Added the Becket Fund in its statement, "Belmont Abbey, as a small Catholic liberal arts college, teaches that contraception, sterilization and abortion are all against God's law. The government mandate forces Belmont Abbey and others to make the Hobson's choice of either violating their deeply-held religious beliefs or paying a heavy fine and terminating their health insurance plans for employees and students."
In its lawsuit, the college states: "The government's mandate unconstitutionally coerces Belmont Abbey College to violate its deeply-held religious beliefs under threat of heavy fines and penalties. The mandate also forces Belmont Abbey College to fund government-dictated speech that is directly at odds with its own speech and religious teachings.
"Having to pay a fine to the taxing authorities for the privilege of practicing one's religion or controlling one's own speech is un-American, unprecedented, and flagrantly unconstitutional."
This legal battle over health insurance coverage and religious liberty is not new to Belmont Abbey College.
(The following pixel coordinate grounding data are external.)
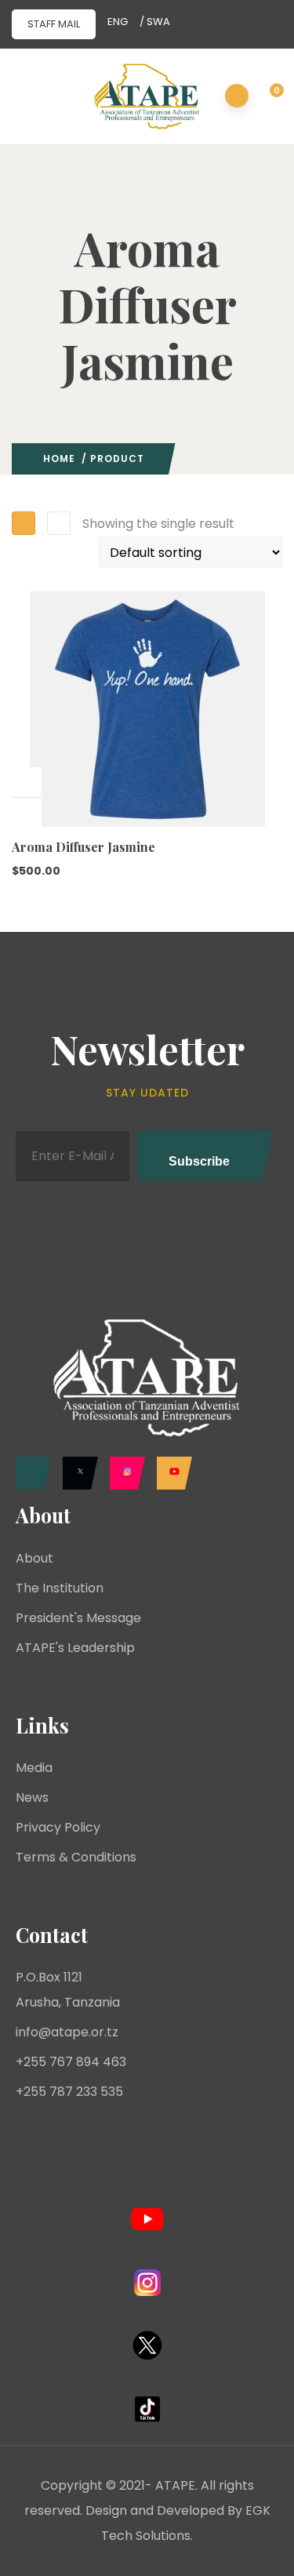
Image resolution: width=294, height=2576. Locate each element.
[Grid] (23, 523)
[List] (59, 523)
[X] (76, 1473)
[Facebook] (29, 1473)
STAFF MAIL (53, 23)
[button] (267, 97)
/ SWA (155, 21)
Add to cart (27, 782)
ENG (117, 21)
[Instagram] (123, 1473)
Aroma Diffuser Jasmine (83, 847)
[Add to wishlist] (27, 813)
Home (59, 458)
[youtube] (170, 1473)
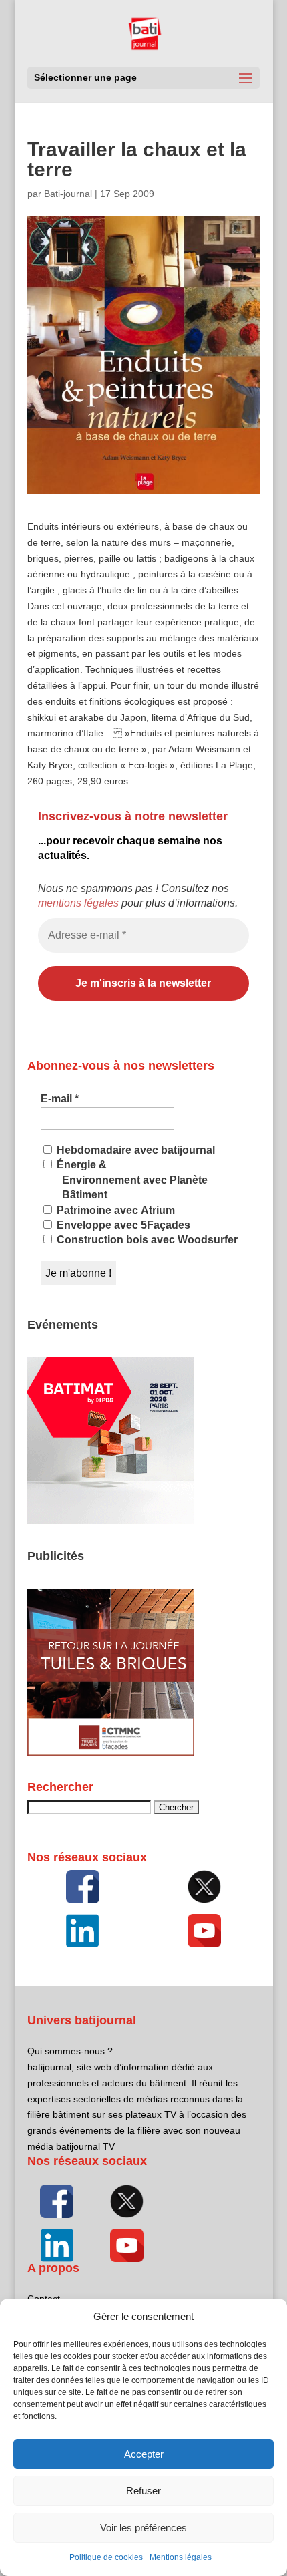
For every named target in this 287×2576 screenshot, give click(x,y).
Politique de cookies (106, 2557)
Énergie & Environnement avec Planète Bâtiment (131, 1179)
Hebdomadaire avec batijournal (134, 1150)
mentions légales (78, 903)
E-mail (60, 1098)
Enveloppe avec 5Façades (122, 1225)
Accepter (144, 2454)
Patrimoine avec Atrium (114, 1210)
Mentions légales (181, 2557)
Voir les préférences (143, 2527)
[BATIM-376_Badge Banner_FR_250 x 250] (110, 1521)
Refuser (143, 2491)
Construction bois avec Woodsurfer (146, 1239)
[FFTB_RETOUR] (110, 1752)
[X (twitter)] (204, 1886)
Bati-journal (68, 193)
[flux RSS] (82, 1886)
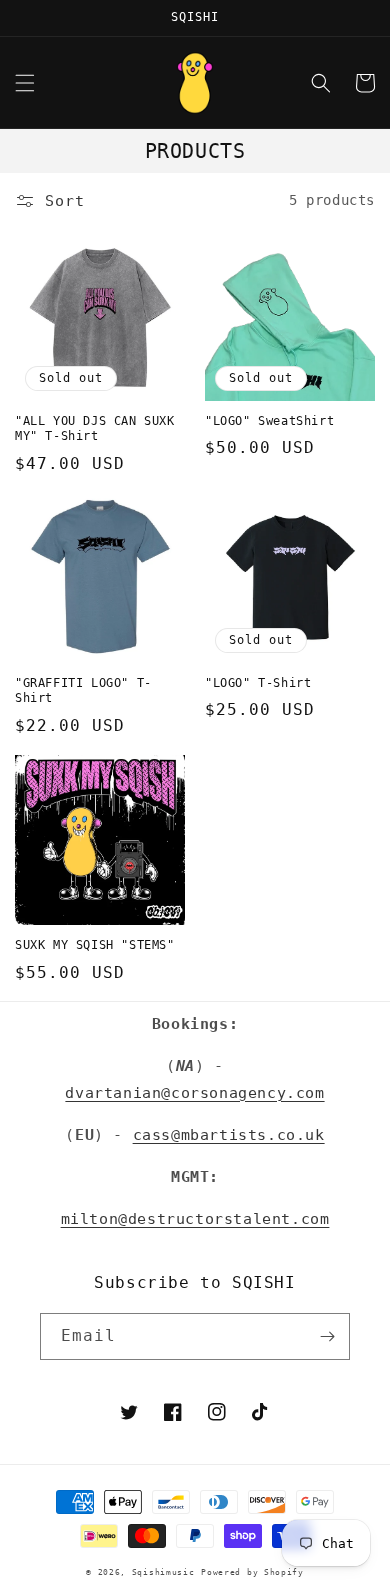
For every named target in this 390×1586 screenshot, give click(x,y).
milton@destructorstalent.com (195, 1219)
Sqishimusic (163, 1572)
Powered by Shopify (252, 1572)
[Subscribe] (327, 1336)
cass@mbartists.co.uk (229, 1135)
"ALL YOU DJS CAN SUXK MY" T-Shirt (95, 429)
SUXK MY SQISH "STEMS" (95, 945)
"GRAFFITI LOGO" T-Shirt (83, 691)
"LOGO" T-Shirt (258, 683)
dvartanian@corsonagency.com (194, 1093)
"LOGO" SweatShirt (269, 421)
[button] (25, 83)
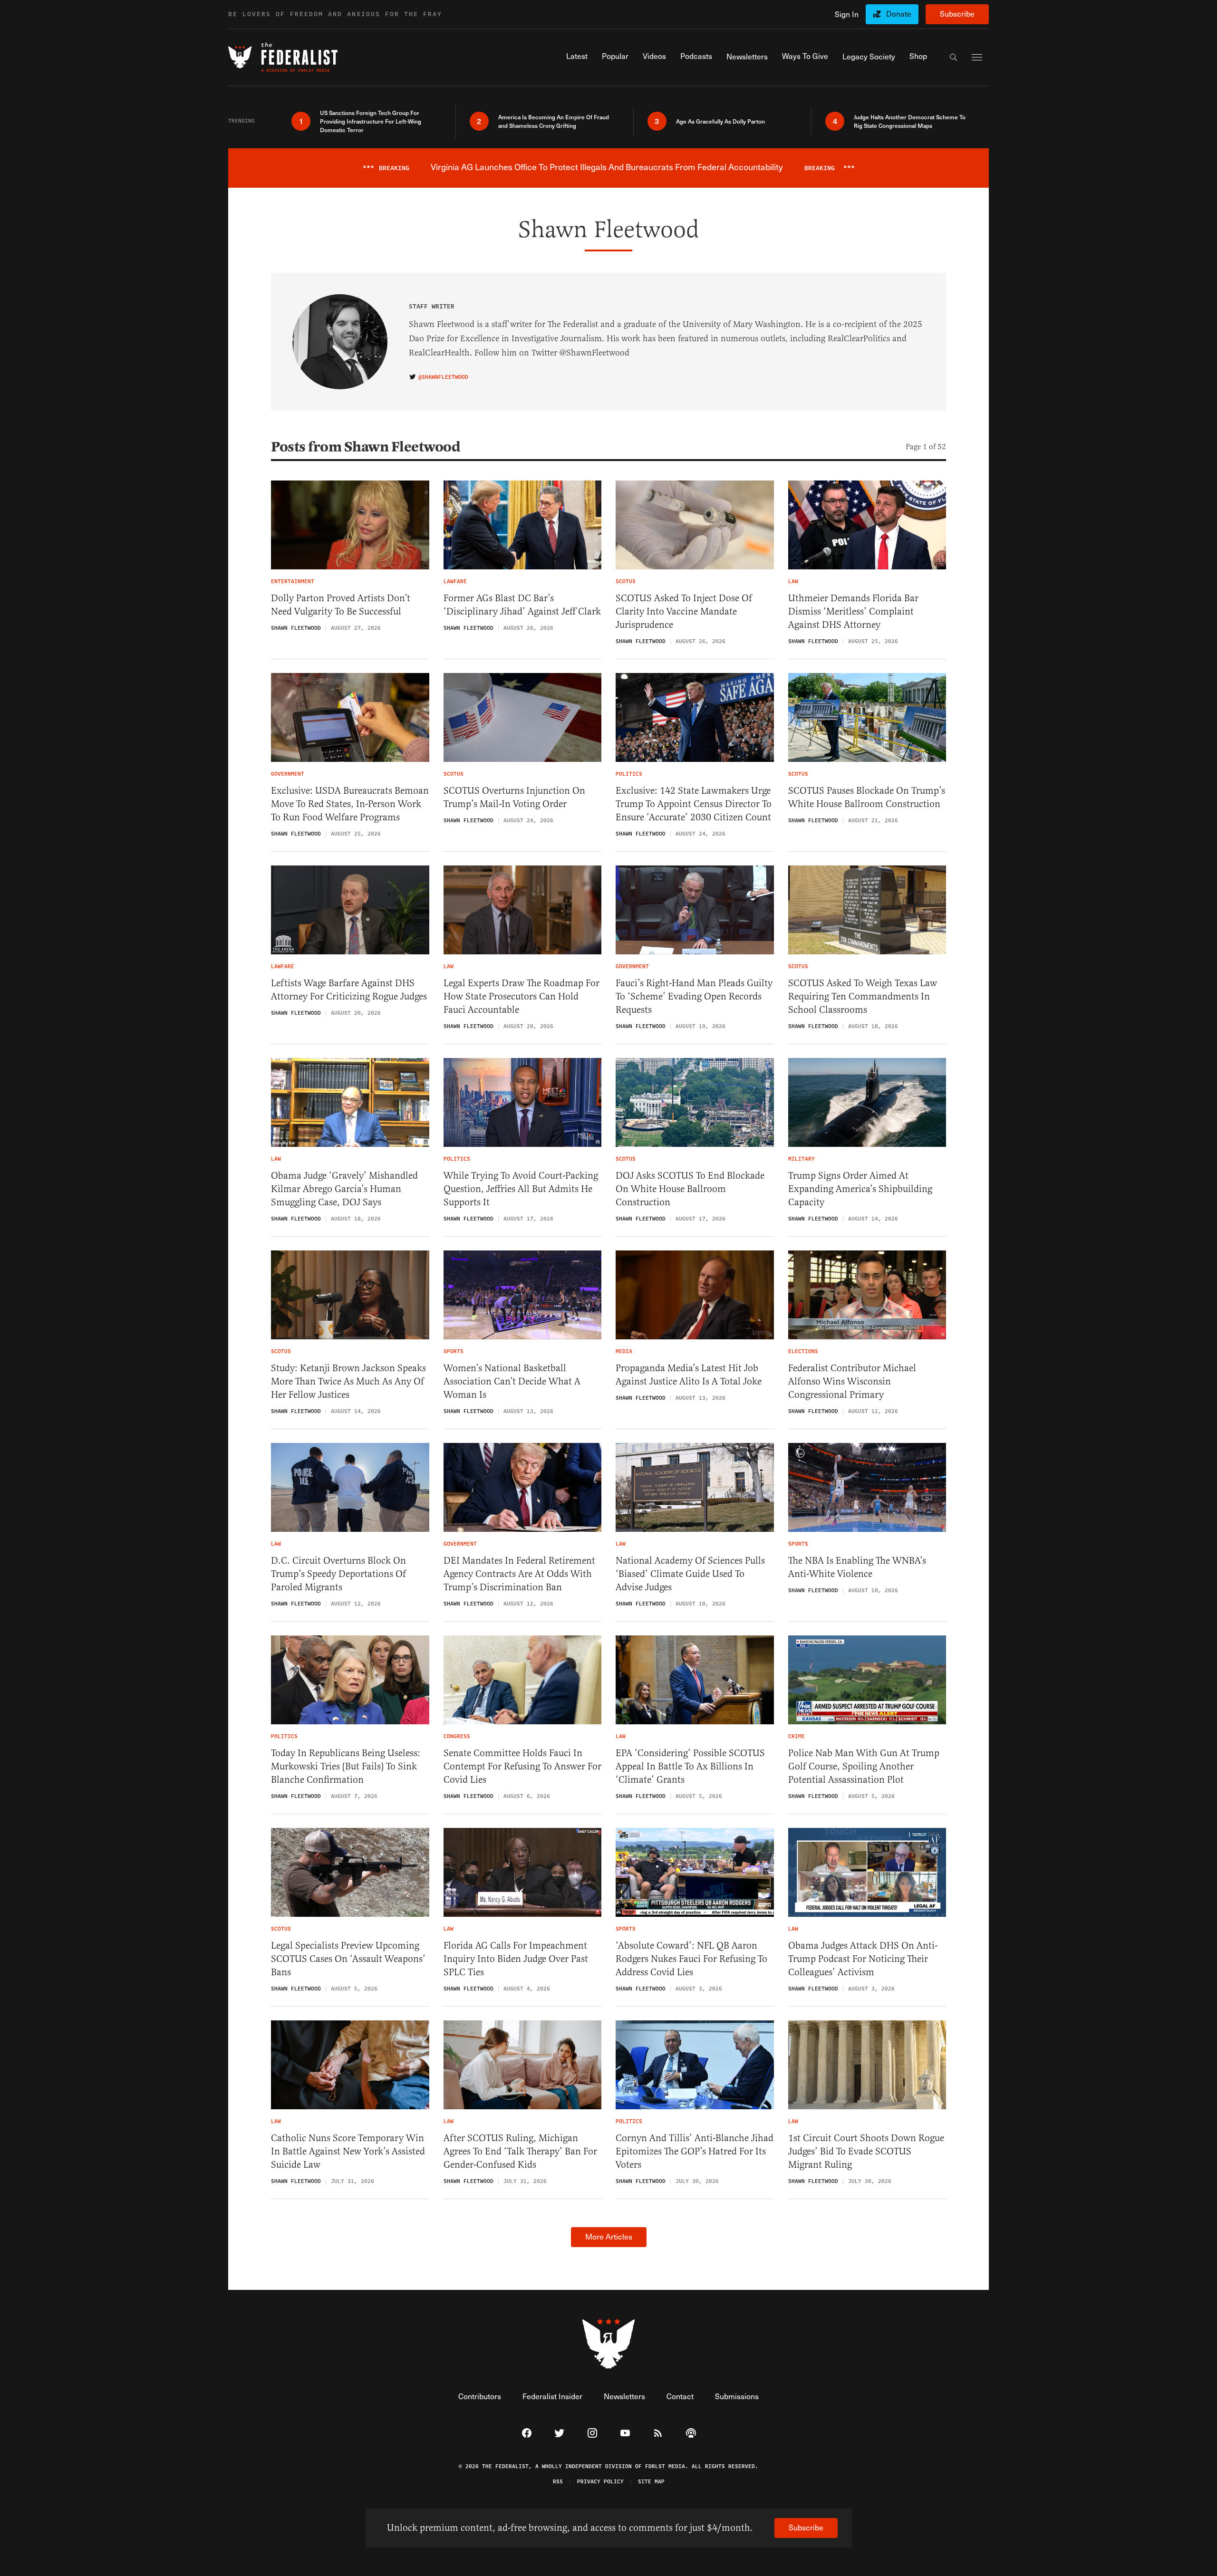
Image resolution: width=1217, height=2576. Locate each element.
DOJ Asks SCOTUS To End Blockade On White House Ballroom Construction (690, 1189)
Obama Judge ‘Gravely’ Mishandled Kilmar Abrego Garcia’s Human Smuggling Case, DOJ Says (344, 1189)
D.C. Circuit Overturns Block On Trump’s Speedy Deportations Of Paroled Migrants (338, 1574)
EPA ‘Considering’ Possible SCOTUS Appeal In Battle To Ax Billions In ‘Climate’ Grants (690, 1766)
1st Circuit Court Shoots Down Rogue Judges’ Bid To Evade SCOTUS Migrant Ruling (866, 2151)
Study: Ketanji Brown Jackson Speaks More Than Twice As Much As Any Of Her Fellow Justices (348, 1381)
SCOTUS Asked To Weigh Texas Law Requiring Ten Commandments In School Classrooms (862, 996)
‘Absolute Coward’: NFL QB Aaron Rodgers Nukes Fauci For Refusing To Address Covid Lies (691, 1959)
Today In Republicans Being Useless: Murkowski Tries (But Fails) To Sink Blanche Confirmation (345, 1766)
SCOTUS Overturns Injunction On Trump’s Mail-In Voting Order (514, 797)
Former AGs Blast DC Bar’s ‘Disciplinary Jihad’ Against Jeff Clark (522, 604)
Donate (898, 14)
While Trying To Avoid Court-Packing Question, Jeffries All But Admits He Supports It (521, 1189)
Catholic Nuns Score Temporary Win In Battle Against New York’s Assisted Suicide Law (348, 2151)
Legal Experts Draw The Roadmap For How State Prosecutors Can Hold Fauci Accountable (521, 996)
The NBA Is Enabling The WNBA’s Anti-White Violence (857, 1567)
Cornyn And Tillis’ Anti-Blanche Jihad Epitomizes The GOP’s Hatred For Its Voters (694, 2151)
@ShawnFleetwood (443, 377)
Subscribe (957, 14)
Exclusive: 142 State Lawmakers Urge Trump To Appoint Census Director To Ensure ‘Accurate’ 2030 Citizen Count (694, 804)
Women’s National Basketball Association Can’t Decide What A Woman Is (512, 1381)
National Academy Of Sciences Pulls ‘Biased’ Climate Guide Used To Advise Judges (690, 1574)
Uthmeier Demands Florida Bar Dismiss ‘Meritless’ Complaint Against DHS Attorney (853, 611)
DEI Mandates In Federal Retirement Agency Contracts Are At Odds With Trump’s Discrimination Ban (519, 1574)
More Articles (608, 2236)
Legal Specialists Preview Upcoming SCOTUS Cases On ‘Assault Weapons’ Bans (348, 1959)
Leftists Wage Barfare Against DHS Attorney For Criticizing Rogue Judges (349, 989)
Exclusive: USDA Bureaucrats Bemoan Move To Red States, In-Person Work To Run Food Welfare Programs (350, 804)
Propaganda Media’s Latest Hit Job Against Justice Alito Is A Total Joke (689, 1374)
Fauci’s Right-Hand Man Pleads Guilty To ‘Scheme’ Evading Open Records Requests (694, 996)
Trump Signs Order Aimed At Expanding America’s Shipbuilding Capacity (860, 1189)
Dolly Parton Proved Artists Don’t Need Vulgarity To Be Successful (340, 604)
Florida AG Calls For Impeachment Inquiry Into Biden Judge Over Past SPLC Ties (516, 1959)
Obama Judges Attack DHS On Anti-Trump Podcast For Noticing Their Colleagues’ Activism (862, 1959)
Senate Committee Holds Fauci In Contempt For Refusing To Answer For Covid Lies (522, 1766)
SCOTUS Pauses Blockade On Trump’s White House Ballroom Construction (866, 797)
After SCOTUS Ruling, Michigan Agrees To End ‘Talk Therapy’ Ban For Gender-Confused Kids (520, 2151)
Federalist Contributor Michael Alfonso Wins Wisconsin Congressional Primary (852, 1381)
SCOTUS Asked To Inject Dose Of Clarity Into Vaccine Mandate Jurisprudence (684, 611)
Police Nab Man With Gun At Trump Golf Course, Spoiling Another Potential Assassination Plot (863, 1766)
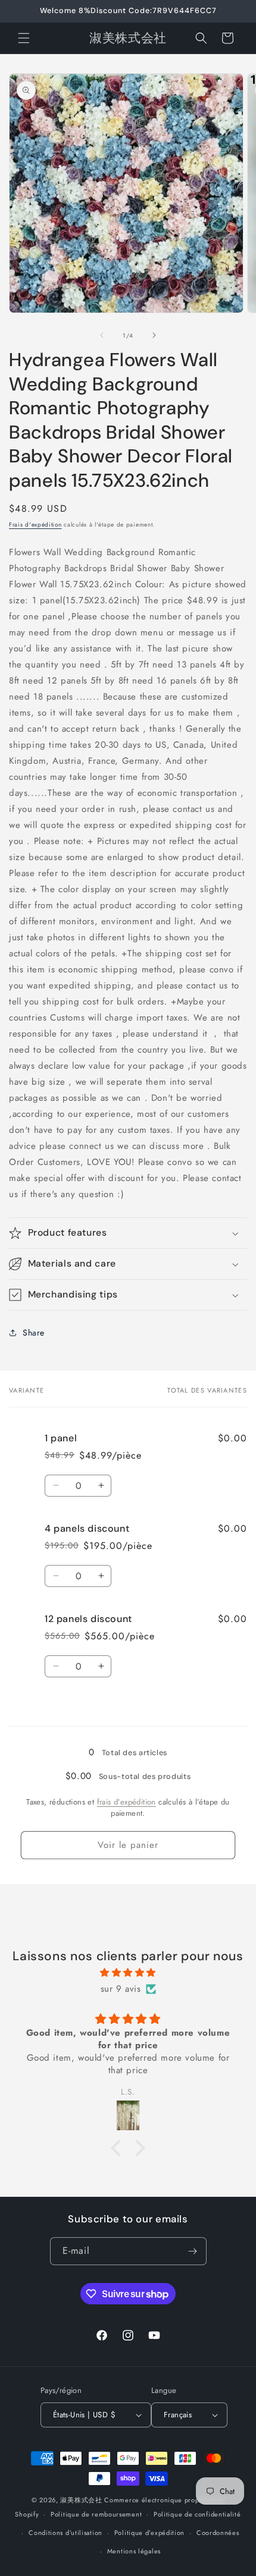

The Becket Fund also represented the college in a 2009 dispute with the federal Equal Employment Opportunity Commission over whether denying to pay for birth control in its employee health plan constituted gender discrimination.
The EEOC initially ruled in March 2009 that the complaint by eight faculty members over the health insurance policy was baseless. In July 2009, the EEOC reopened the complaint, prompting college president William Thierfelder to vow he would close the college rather than be forced to offer or subsidize health services that contradict Catholic teaching. The case remains unresolved.